_What the task requires:_
From the text on rolling slabs into thin strip, list every factor it credits with making the particularly thin strip thickness achievable.

***** Selected extract *****

During these two passes in opposite directions the series of four-high rolling stands is set in such a way that they produce a great reduction of thickness in the first stands of the series, for instance equal to a value between about 24 percent and about 60 percent in each of the first two stands, and a much smaller reduction, between about 4 percent and about 15 percent, in the remaining stands of the series of rolling stands. This enables the wear of the rolls of the downstream stands to be reduced substantially.

The slab leaving this progressive series of four-high rolling stands is now wound in coils on the coiling-unwinding unit, with which a flying shears may cooperate to perform any shearing of the leading or trailing ends of the strip.

The slab is rolled to transfer bar thickness of about 10 mm. to about 20 mm. The transfer bar, while being wound on the coiling-unwinding unit, undergoes a heating action, which has the purpose of bringing the transfer bar to the required temperature; this heating action may also be prolonged beyond the period of the coiling, thus preventing the loss of heat during the rolling process unless cooling is desired to below the lower cooling transformation temperature, described above.

This aim of reducing the loss of heat is achieved also by selecting the thickness of the slab or transfer bar at the outlet of the first pass through the series of four-high rolling stands in such a way that the ratio between that thickness of the transfer bar and the radiation time is greater than a value of about 0.5 mm. to about 0.75 mm. per second, and preferably about 0.75 mm. per second.

By radiation time is meant the time during which the transfer bar being rolled remains out of contact with the rolling rolls and is not wound on the coiling-unwinding unit.

When the coiled transfer bar has been heated to the required value, the coiling-unwinding unit reverses the direction of rotation and unwinds the coil thus formed, thus permitting a further pass within the series of four-high rolling stands, again, with or without cooling, depending on the desired product.

This further pass brings the transfer bar to the desired reduced thickness, namely a particularly thin strip to about 1 mm. thick.

An example of the alternate single pass rolling of a thin slab to a thin strip of final desired gauge is discussed below particularly with respect to FIG. 10B.

This particularly thin thickness can be achieved, on the basis of the characteristics of the invention, owing to the increased number of passes available, the retention of the heat or controlled cooling, as desired, the uniformity of the surface temperature of the rolls and the reduction of wear of the rolls.

The finished strip coming from the last pass (or first pass of a thin slab) through the rolling stands is wound, optionally but typically after an in-line cooling step, on a winding machine and is removed from the rolling line.

It can be clearly seen that this method enables the 10 space required upstream of the series of four-high rolling stands to be reduced to a minimum.

According to the invention the series of four-high rolling stands includes from three to seven stands, but preferably five stands. Similarly, the rolling stands can be anywhere from two- to six-high rolling stands without departing from the spirit and scope of the invention.

FIG. 3 is a diagram of the working steps of the rolling plant 10 according to the invention and shows the successive passes of the slab 20 and transfer bar 20' originating from a thick casting or slab through the series 17 of four-high rolling stands so as to produce a finished strip 20' of the required thickness.

***** Collected material *****

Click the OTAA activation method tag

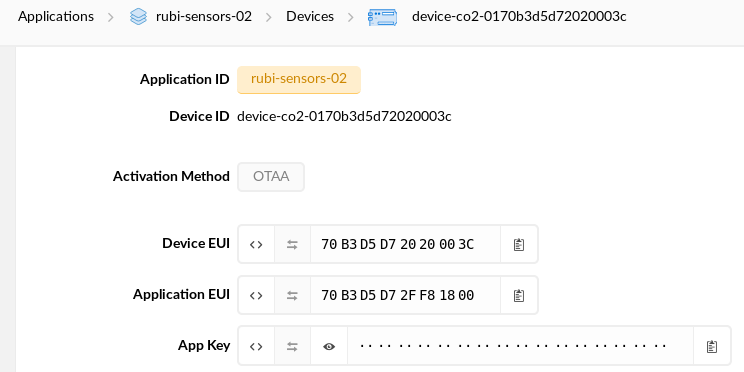tap(271, 177)
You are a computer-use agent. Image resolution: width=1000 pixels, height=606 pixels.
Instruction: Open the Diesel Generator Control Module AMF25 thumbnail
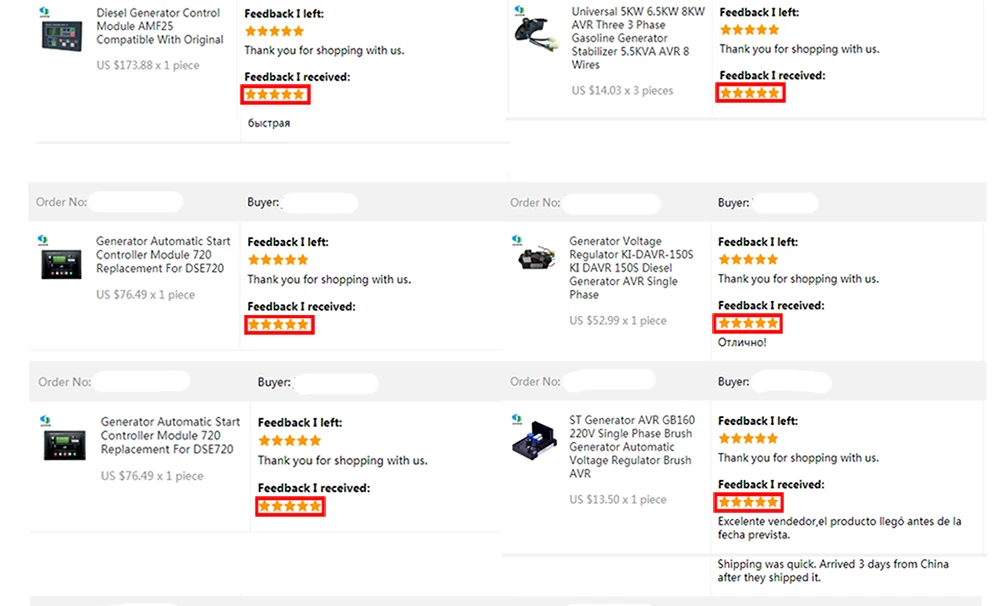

*****

_Task result:_
- the increased number of passes available
- the retention of the heat or controlled cooling, as desired
- the uniformity of the surface temperature of the rolls
- the reduction of wear of the rolls